A Qualified Health Plan (QHP) is a type of private health insurance that meets the standards set forth by the federal Affordable Care Act (ACA), also known as Obamacare. These plans are designed to provide standardized, quality health coverage to individuals and families who purchase insurance on their own. A QHP is certified by a Health Insurance Marketplace to ensure it adheres to specific government regulations regarding benefits, cost-sharing, and consumer protections.
Mandatory Requirements for QHP Certification
Certification as a Qualified Health Plan requires an issuer to comply with federal standards that distinguish these policies from non-ACA-compliant insurance. A core requirement is the coverage of the ten Essential Health Benefits (EHBs), including services like hospitalization, maternity and newborn care, prescription drugs, mental health services, and preventive care. These plans must provide comprehensive coverage without imposing annual or lifetime dollar limits on benefits.
QHPs must follow established limits on the amount an enrollee pays out-of-pocket for covered services annually. This Maximum Out-of-Pocket (MOOP) limit is set by the Centers for Medicare & Medicaid Services (CMS) and prevents consumers from facing catastrophic medical expenses. Furthermore, all QHPs must cover certain preventive services, such as immunizations and specific screenings, without any cost-sharing, meaning the patient pays no deductible, copayment, or coinsurance.
A central consumer protection feature is the prohibition against denying coverage or charging higher premiums based on an applicant’s health status, including pre-existing conditions. Insurers offering QHPs must accept every applicant who applies during the open enrollment period. The certification process involves rigorous annual review by CMS or a state-based regulator to ensure compliance with benefit design standards, rate justification, and network adequacy.
Insurers offering QHPs must also satisfy operational and quality standards, including obtaining accreditation from recognized entities like the National Committee for Quality Assurance (NCQA) or URAC. This accreditation process evaluates areas such as clinical quality measures, patient experience ratings, and network access.
Accessing QHPs Through the Health Insurance Marketplace
Qualified Health Plans are exclusively offered for purchase through the Health Insurance Marketplace, operating either as the federal platform (HealthCare.gov) or as a state-run exchange. This centralized location allows individuals and families to compare various certified plans based on price, benefits, and network structure. The Marketplace is the only place where QHPs are offered with certain financial assistance options.
The plans available are categorized into four “metal tiers”—Bronze, Silver, Gold, and Platinum—based on the plan’s Actuarial Value (AV). AV represents the average percentage of covered health care costs the plan will pay. For instance, a Silver plan covers approximately 70% of costs, while a Platinum plan covers around 90%. Higher metal tiers result in higher monthly premiums but lower out-of-pocket expenses when care is received.
Most enrollment in a QHP takes place during the Annual Open Enrollment Period (OEP), which typically runs from November 1 through January 15. Enrollment outside of this window is generally only permitted under a Special Enrollment Period (SEP), triggered by a Qualifying Life Event (QLE). Examples of QLEs include losing other health coverage, getting married, having a baby, or moving to a new service area.
A QHP issuer must offer at least one Silver-level and one Gold-level plan in every service area where they participate. There is also a minimum coverage option, known as a Catastrophic plan, available only to people under age 30 or those who qualify for a hardship exemption.

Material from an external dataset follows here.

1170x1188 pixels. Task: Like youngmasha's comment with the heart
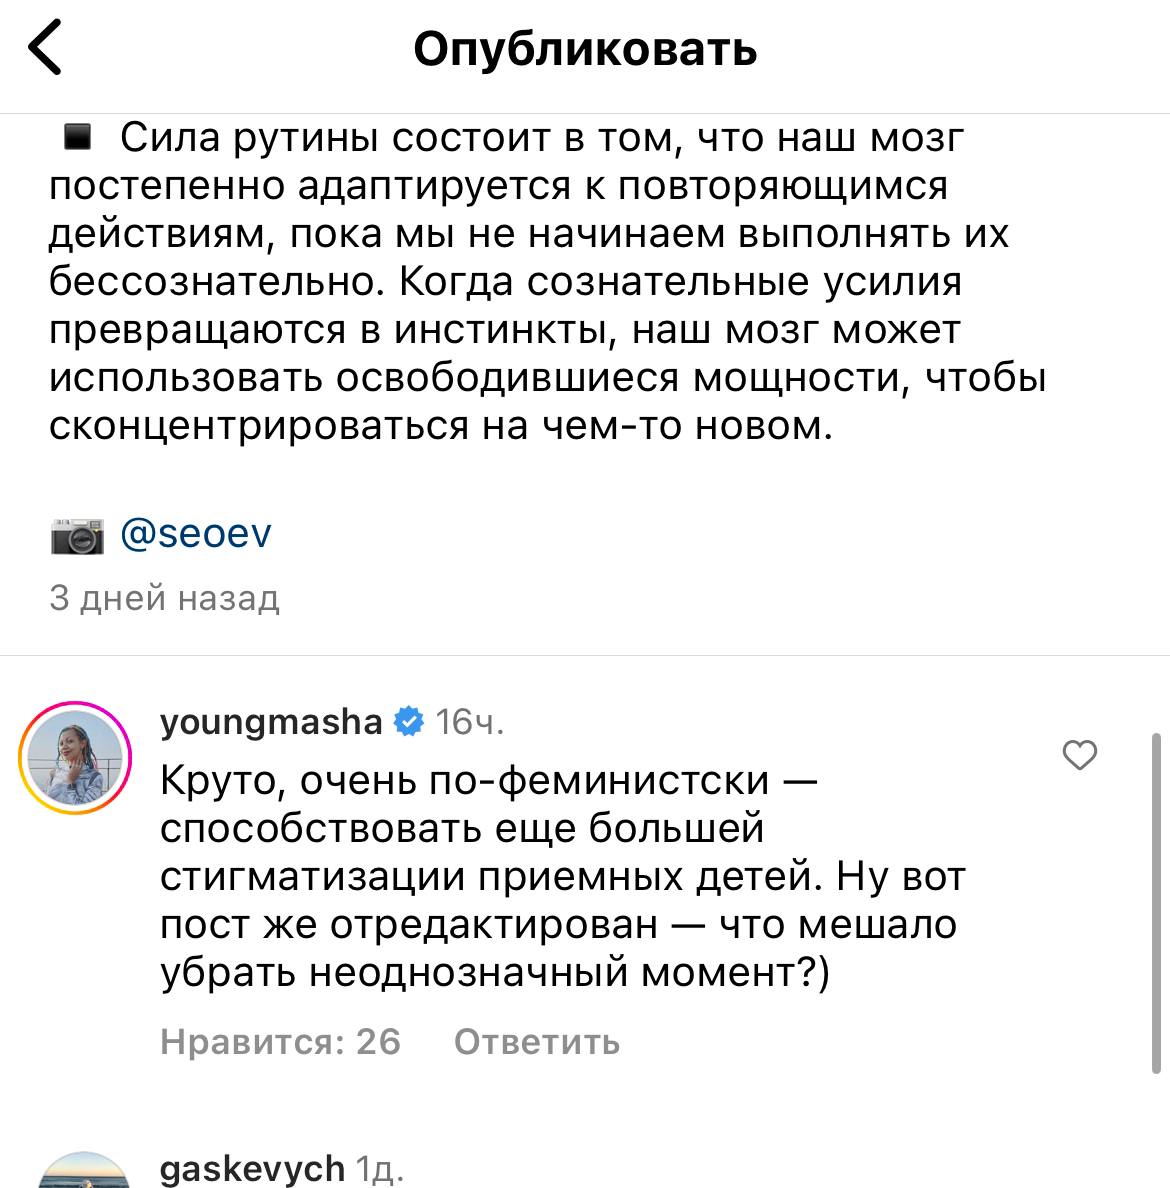(1079, 756)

These Catastrophic plans have very high deductibles and are designed to protect against worst-case scenarios.
Financial Assistance Exclusively for Qualified Health Plans
A primary advantage of purchasing a QHP through the Marketplace is the exclusive access to federal financial assistance, which is unavailable for plans bought outside the exchange. The Premium Tax Credit (PTC) is the primary aid, functioning as a refundable tax credit to help eligible individuals reduce their monthly premiums. The credit can be taken in advance, paid directly to the insurer to lower the monthly bill, or claimed later when filing taxes.

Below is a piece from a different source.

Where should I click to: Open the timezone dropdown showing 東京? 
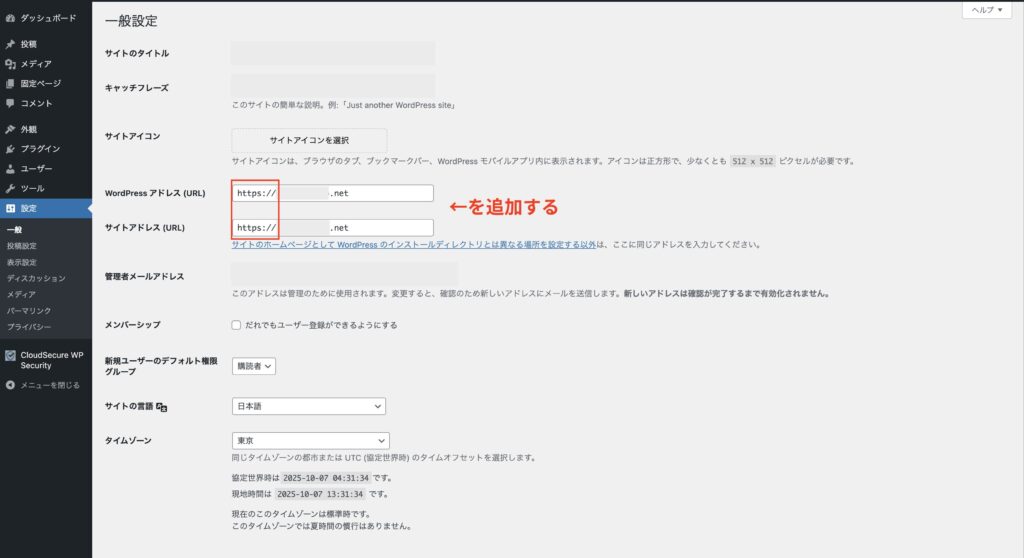tap(310, 441)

Eligibility for the Premium Tax Credit is determined by household income relative to the Federal Poverty Level (FPL). Assistance is traditionally available to those earning between 100% and 400% of the FPL, though temporary legislation has expanded eligibility. The credit is calculated using a sliding scale, ensuring individuals with lower incomes receive a larger subsidy to offset the premium cost.

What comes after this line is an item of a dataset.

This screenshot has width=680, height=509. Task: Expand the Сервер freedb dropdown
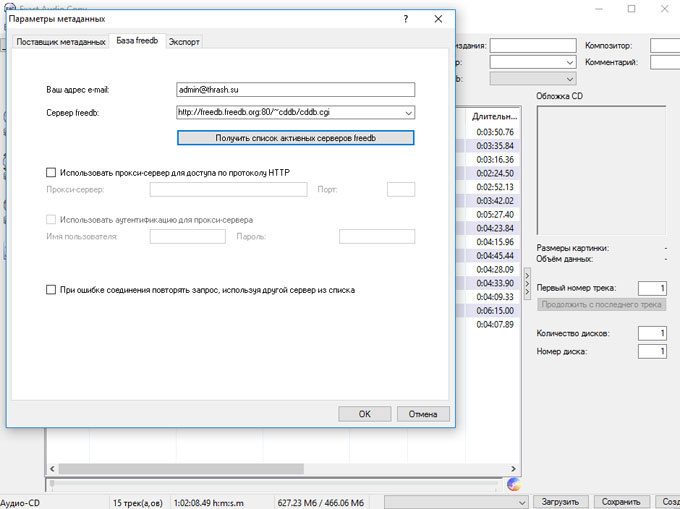click(x=408, y=113)
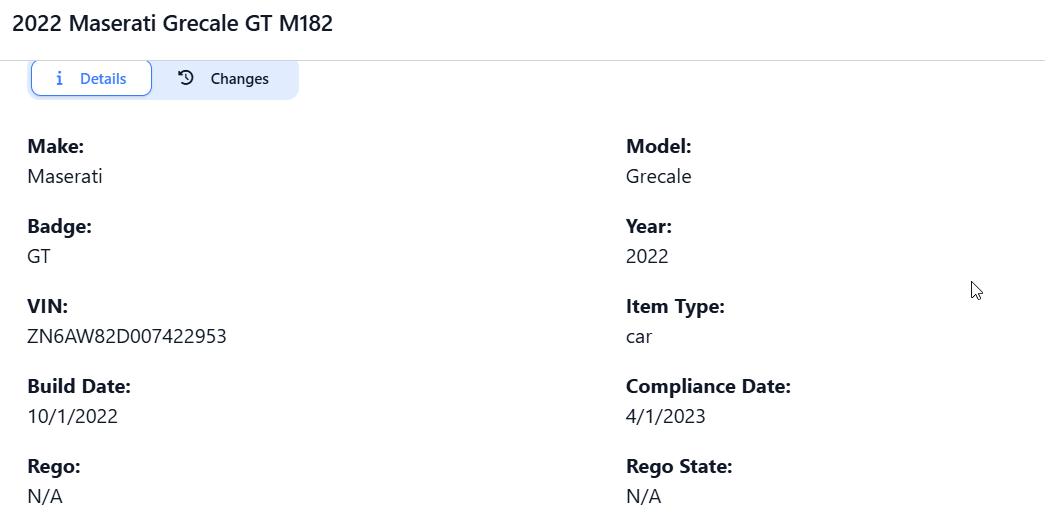
Task: Click the Year value 2022
Action: 647,256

Another form of financial help is the Cost-Sharing Reduction (CSR), which reduces the amount an enrollee pays out-of-pocket when using health care services. CSRs lower deductibles, copayments, and the annual maximum out-of-pocket limit, making the plan’s benefits more generous. To receive CSRs, an individual must enroll in a Silver-tier QHP and have a household income below 250% of the FPL.
Those who qualify for CSRs receive a Silver plan that has a higher Actuarial Value than the standard tier, often comparable to a Gold or Platinum plan regarding out-of-pocket costs. The income thresholds for both the PTC and CSRs are tied to the FPL, and the government makes payments directly to the insurance issuer to cover the cost of these reductions.